Pea (Pisum sativum) de-etiolating under light/dark conditions. (A) Pea seedlings grown for 8 d under light dark (L/D) conditions (16 h of light at 40 µmol photons m⁻² s⁻¹–8 h of darkness) (left panel), darkness (D) (middle panel), 8 d of darkness followed by 3 d of L/D (right panel). Pea, which develops true leaves in darkness, as well as other hypogeal germinating plants, may be used as an alternative system to epigeal germinating Arabidopsis plants, which only develop cotyledons in the dark. As ‘maternal tissue’, cotyledons are formed by and undergo different developmental programing from true leaves. (B) De-etiolating pea.

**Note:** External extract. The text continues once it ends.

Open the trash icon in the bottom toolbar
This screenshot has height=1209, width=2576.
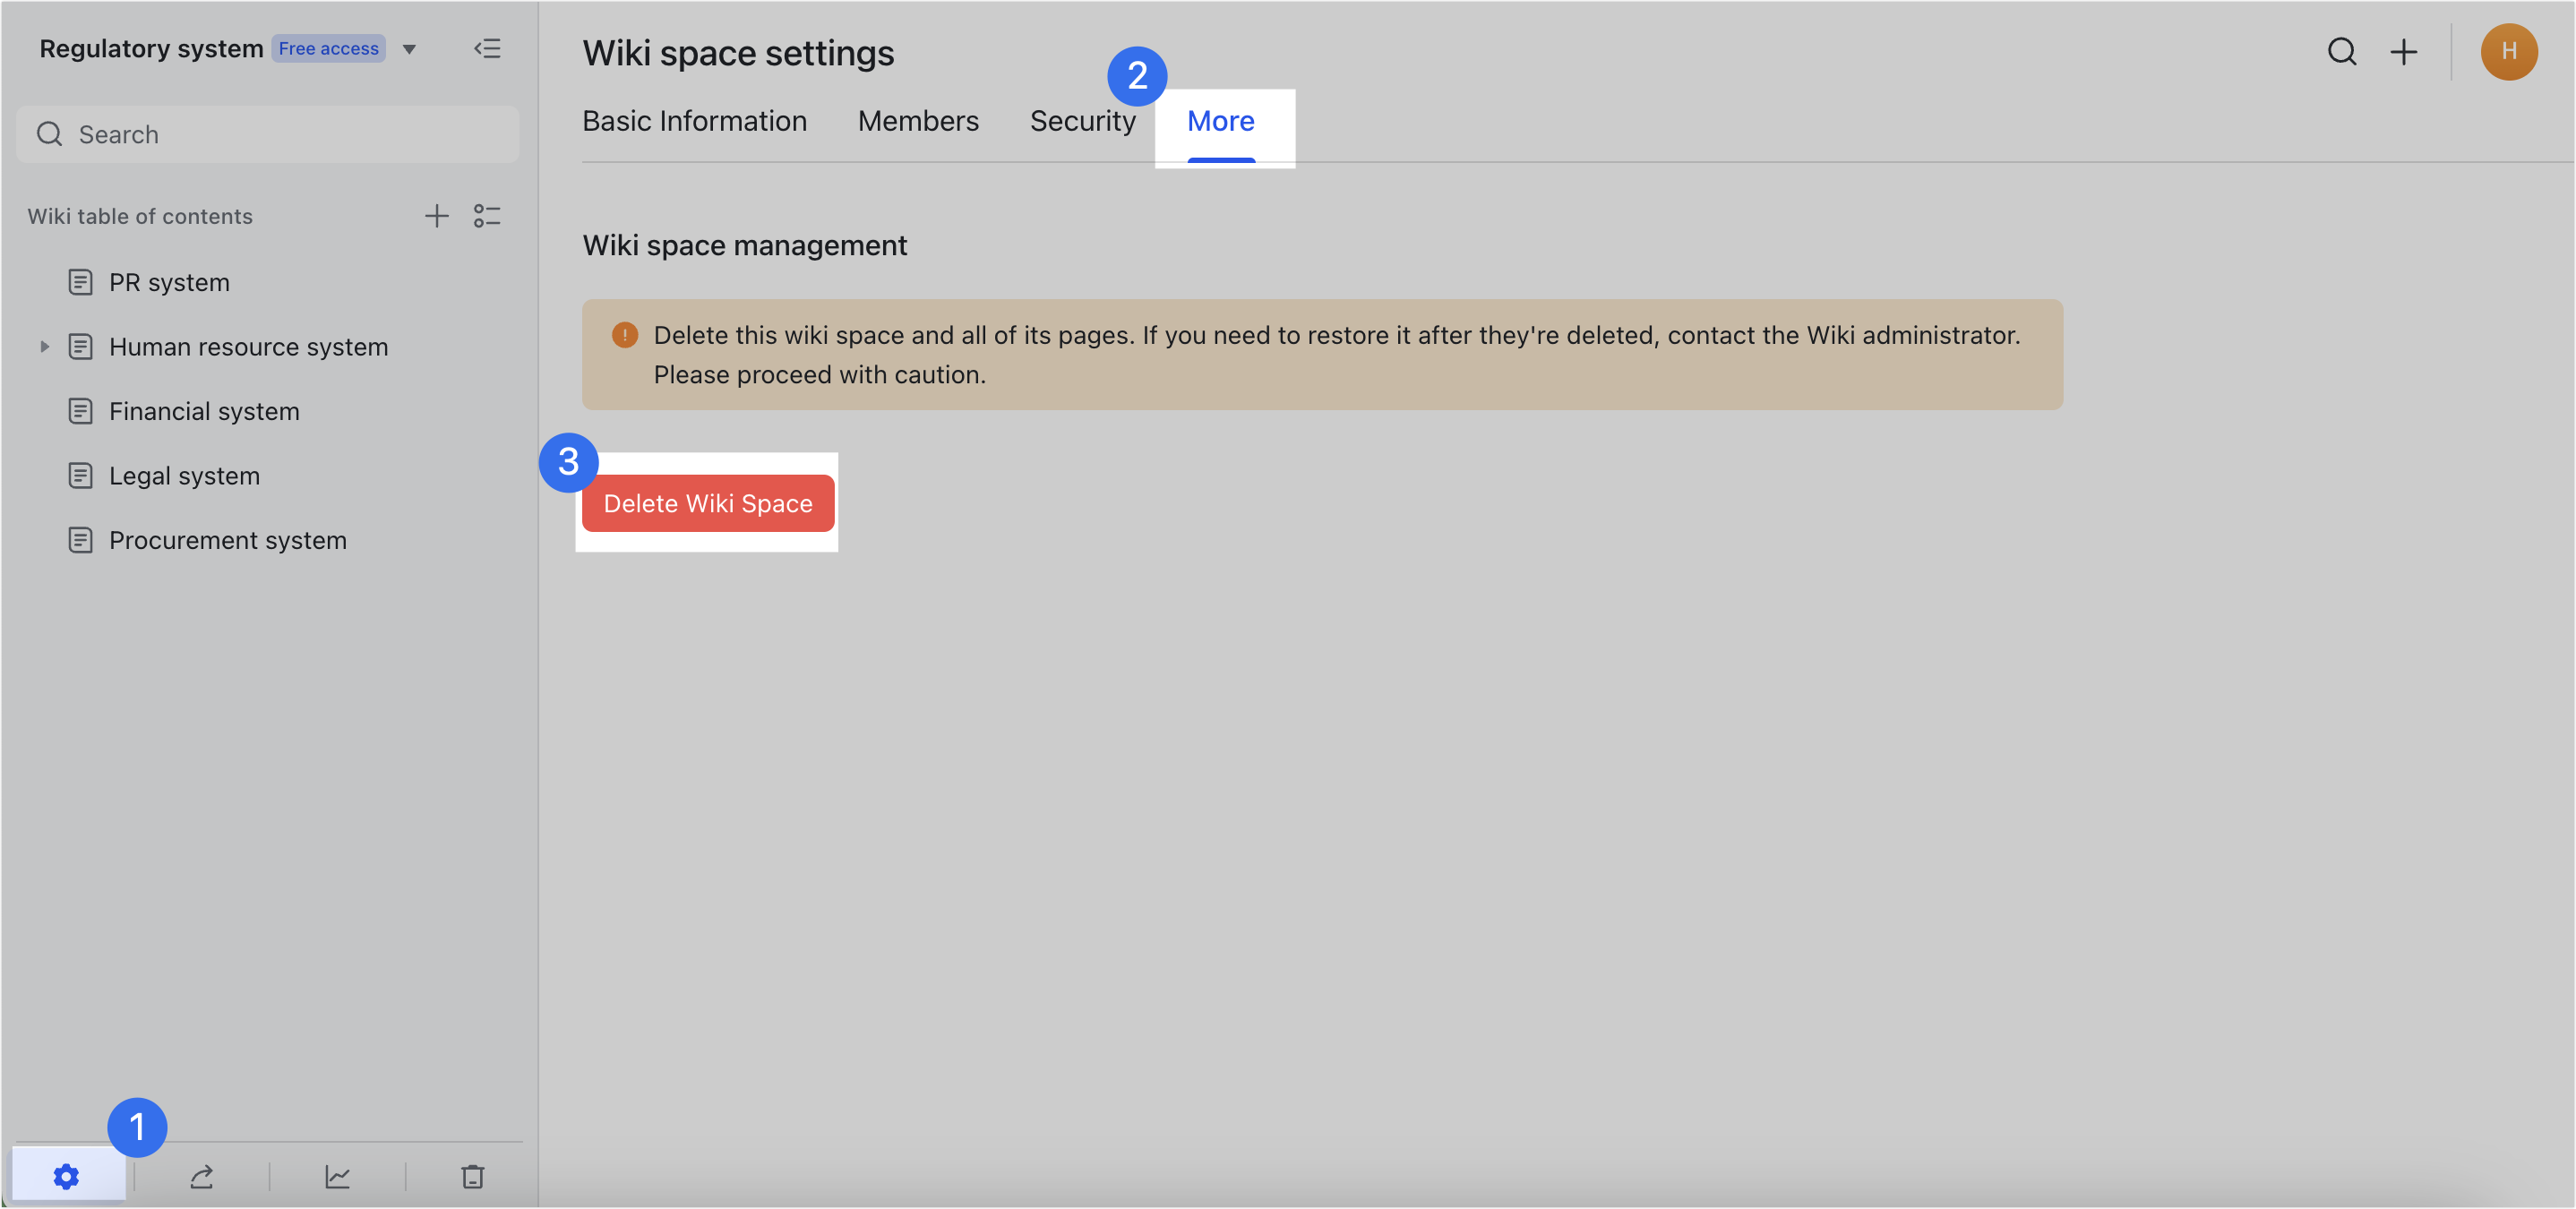471,1176
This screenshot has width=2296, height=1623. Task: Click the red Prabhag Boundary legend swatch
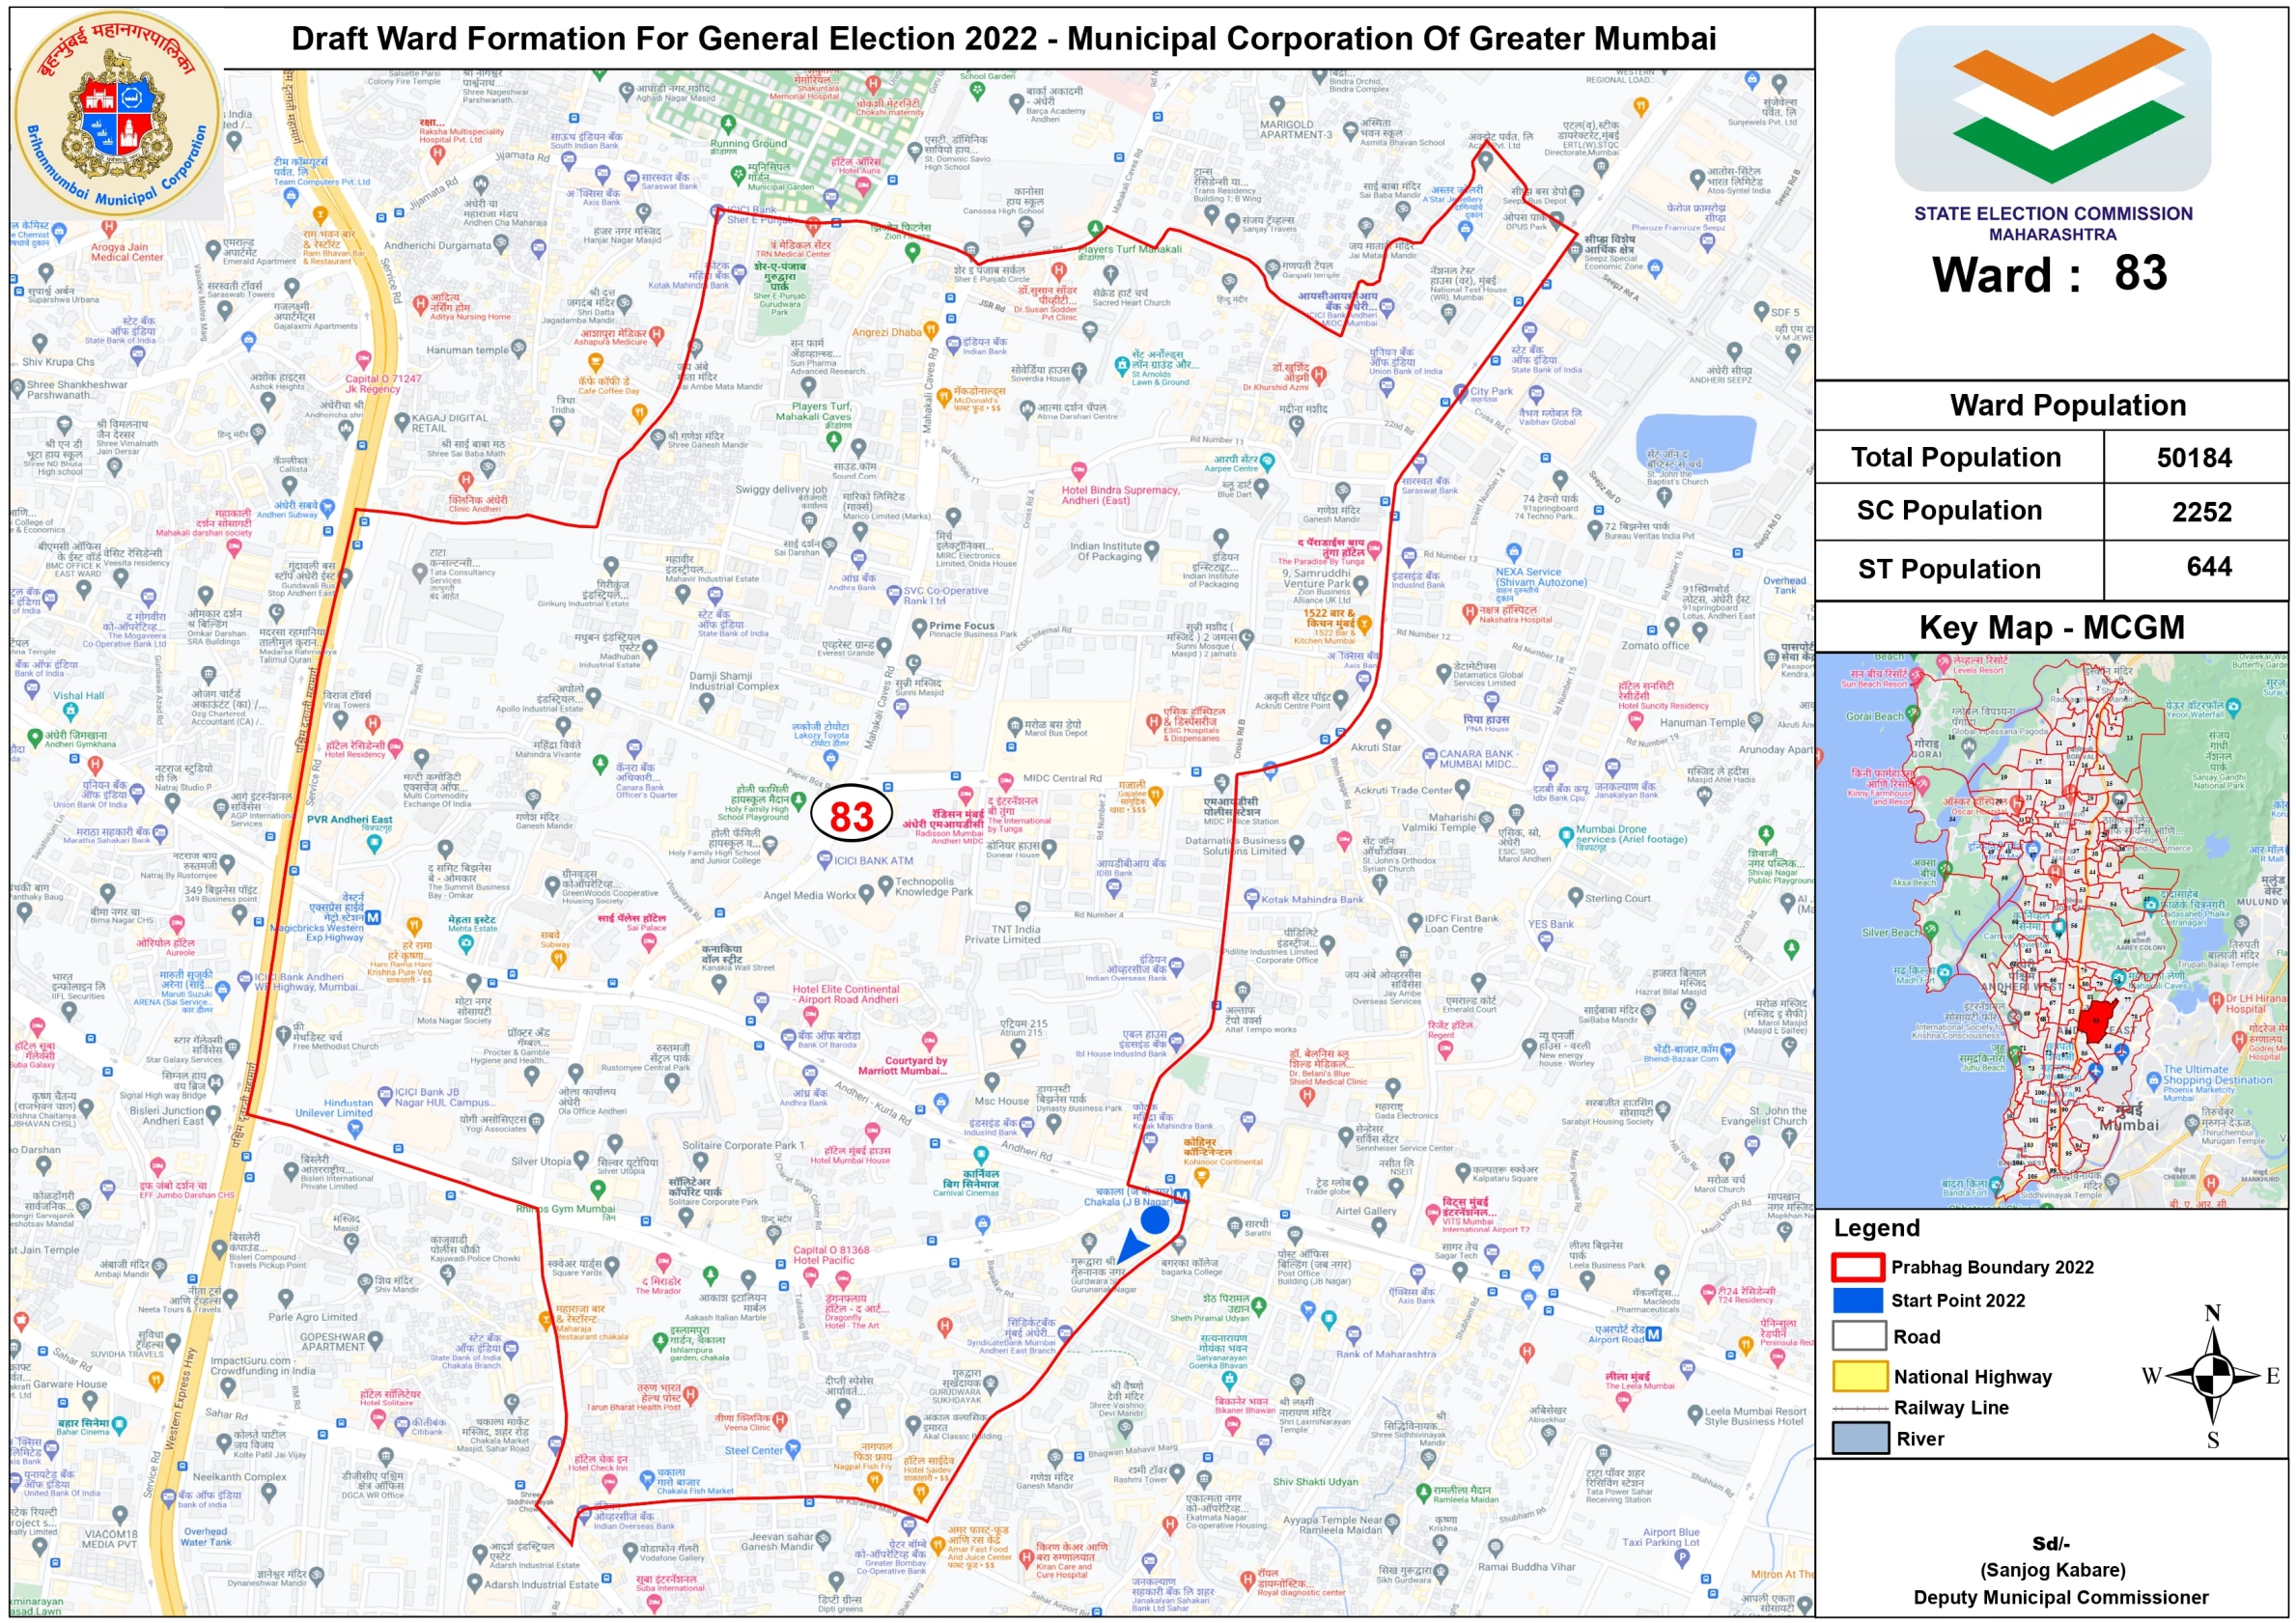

The upper panels show seedling shoot apices; the lower panels show transmission electron micrograph. Plants grown in darkness for 8 d were de-etiolated under light–dark conditions (16 h of light at 40 µmol photons m⁻² s⁻¹–8 h of darkness). Note that following the first 24 h of growth there is partial reformation of the PLB, indicated by the white asterisk.